# Callback Analysis

In [1]:
import sys
sys.path.append("..")

import os
import seaborn as sns
from google.cloud import bigquery
from src import Flow
from matplotlib import pyplot as plt




credential_path = "/home/kerri/bigquery-jaya-consultant-cosmic-octane-88917-c46ba9b53a3b.json"
assert os.path.exists(credential_path)
os.environ['GOOGLE_APPLICATION_CREDENTIALS'] = credential_path
project_id = 'cosmic-octane-88917'
client = bigquery.Client(project=project_id)


In [2]:
sql = """ WITH subset AS (
SELECT *
FROM `cosmic-octane-88917.analytics_us._VW_CallEvent`
WHERE FlowName = '{0}'
AND EXTRACT(DATE FROM TimeStamp) BETWEEN '2020-06-01' AND '2020-12-01'
AND CallingNumber != 'Restricted'
),

callbacks AS (
SELECT DISTINCT CallingNumber,
       CASE WHEN LEFT(CallingNumber, 4) in ('+1800%') THEN True ELSE False END AS TollFreeNumber,
       EXTRACT(DATE FROM c1.TimeStamp) date,
       c1.TimeStamp, 
       c1.SessionId first_session_id, 
       c1.CallAnswerIndicator,
       c1.CallDuration first_call_duration,
       c2.TimeStamp, 
       c2.SessionId second_session_id,
       c2.CallAnswerIndicator,
       c2.CallDuration second_call_duration,
       ABS(TIMESTAMP_DIFF(c1.TimeStamp, c2.TimeStamp, DAY)) day_diff
FROM subset c1
INNER JOIN subset c2
USING(CallingNumber)
WHERE c1.SessionId != c2.SessionId
AND c1.TimeStamp < c2.TimeStamp
)


SELECT date,  
       TollFreeNumber, 
       AVG(day_diff) mean_days_between_calls, 
       STDDEV(day_diff) std_days_between_calls, 
       COUNT(*) count,
       AVG(first_call_duration) mean_first_call_duration,
       STDDEV(first_call_duration) std_first_call_duration,
       AVG(second_call_duration) mean_second_call_duration,
       STDDEV(second_call_duration) std_second_call_duration
FROM callbacks
GROUP BY date, TollFreeNumber
ORDER BY date, TollFreeNumber
"""


In [3]:
def plot_callbacks(df):
    fig, axs = plt.subplots(ncols=2, nrows=2, figsize=(15,15))
    sns.lineplot(data=df, x='date', y='count', hue='TollFreeNumber', ax=axs[0][0]).set(title='Count vs Date')
    sns.lineplot(data=df, x='date', y='mean_days_between_calls', hue='TollFreeNumber', ax=axs[0][1]).set(title='Average Days Between Calls vs Date')
    sns.lineplot(data=df, x='date', y='mean_first_call_duration', hue='TollFreeNumber', ax=axs[1][0]).set(title='Average Duration of First Call vs Date')
    sns.lineplot(data=df, x='date', y='mean_second_call_duration', hue='TollFreeNumber', ax=axs[1][1]).set(title='Average Duration of Second Call vs Date')

In [7]:
df = client.query(sql.format("United Kingdom - Customer Service")).to_dataframe()
plot_callbacks(df)

PermissionDenied: 403 request failed: the user does not have 'bigquery.readsessions.create' permission for 'projects/cosmic-octane-88917'

## Callbacks - United Kingdom - Customer Service

The above plot show characteristics of phone numbers that have appeared in more than one SessionId. The top left is the count of how many of these repeat numbers called for the first time on that date. The top right plot shows the number of days between the two sessionIds and the bottom two plots display the duration in minutes for both the first call and the second. 

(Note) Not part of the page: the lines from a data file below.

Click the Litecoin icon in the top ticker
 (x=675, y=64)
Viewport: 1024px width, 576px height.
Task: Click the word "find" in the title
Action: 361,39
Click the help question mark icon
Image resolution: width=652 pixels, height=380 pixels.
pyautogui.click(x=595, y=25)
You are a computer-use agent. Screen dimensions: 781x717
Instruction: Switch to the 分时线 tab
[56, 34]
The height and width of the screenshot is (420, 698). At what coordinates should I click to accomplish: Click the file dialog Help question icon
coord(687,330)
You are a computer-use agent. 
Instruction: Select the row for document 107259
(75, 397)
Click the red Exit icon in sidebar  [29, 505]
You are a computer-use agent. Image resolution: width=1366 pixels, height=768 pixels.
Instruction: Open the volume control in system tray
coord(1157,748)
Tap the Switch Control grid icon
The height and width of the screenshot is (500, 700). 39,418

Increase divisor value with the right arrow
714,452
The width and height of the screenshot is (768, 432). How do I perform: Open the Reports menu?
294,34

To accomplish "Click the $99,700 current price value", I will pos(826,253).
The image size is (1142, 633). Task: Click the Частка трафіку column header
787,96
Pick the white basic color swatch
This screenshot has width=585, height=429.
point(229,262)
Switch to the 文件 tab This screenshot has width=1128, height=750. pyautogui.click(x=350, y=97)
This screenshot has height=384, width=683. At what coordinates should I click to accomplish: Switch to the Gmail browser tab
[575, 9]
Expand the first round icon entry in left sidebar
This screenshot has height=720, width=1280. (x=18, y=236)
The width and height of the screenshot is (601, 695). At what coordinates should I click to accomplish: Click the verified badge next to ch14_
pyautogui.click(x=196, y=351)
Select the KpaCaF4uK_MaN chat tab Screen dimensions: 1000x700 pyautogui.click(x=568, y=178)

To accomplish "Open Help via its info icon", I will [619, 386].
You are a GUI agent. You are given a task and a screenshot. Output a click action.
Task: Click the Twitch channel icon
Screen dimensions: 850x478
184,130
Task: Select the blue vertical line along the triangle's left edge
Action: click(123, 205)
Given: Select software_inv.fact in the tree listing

**TollFreeNumbers** is a subgroup of phone numbers that start with '+1800'

### Takeaways

- There is a ver pronounced downward trend in the number of days between calls, although this might not be real. It could be an affect of callbacks that haven't occured yet.
- There is a downward trend in the count of callbacks, although this might not be real. It could be an affect of callbacks that haven't occured yet. With that gap in information in mind we could say that the number of callbacks occuring is probably NOT trending upwards.
- The second call started out with a similar avgerage duration in June-July but in the most recent months it's moved up faster than the first call
- The toll free numbers have significantly shorter call durations
- the toll free numbers followed the downward trend of but consistantly have more time between calls 

In [None]:
df = client.query(sql.format("Germany - Customer Service")).to_dataframe()
plot_callbacks(df)

## Callbacks - Germany - Customer Service

The above plot show characteristics of phone numbers that have appeared in more than one SessionId. The top left is the count of how many of these repeat numbers called for the first time on that date. The top right plot shows the number of days between the two sessionIds and the bottom two plots display the duration in minutes for both the first call and the second. 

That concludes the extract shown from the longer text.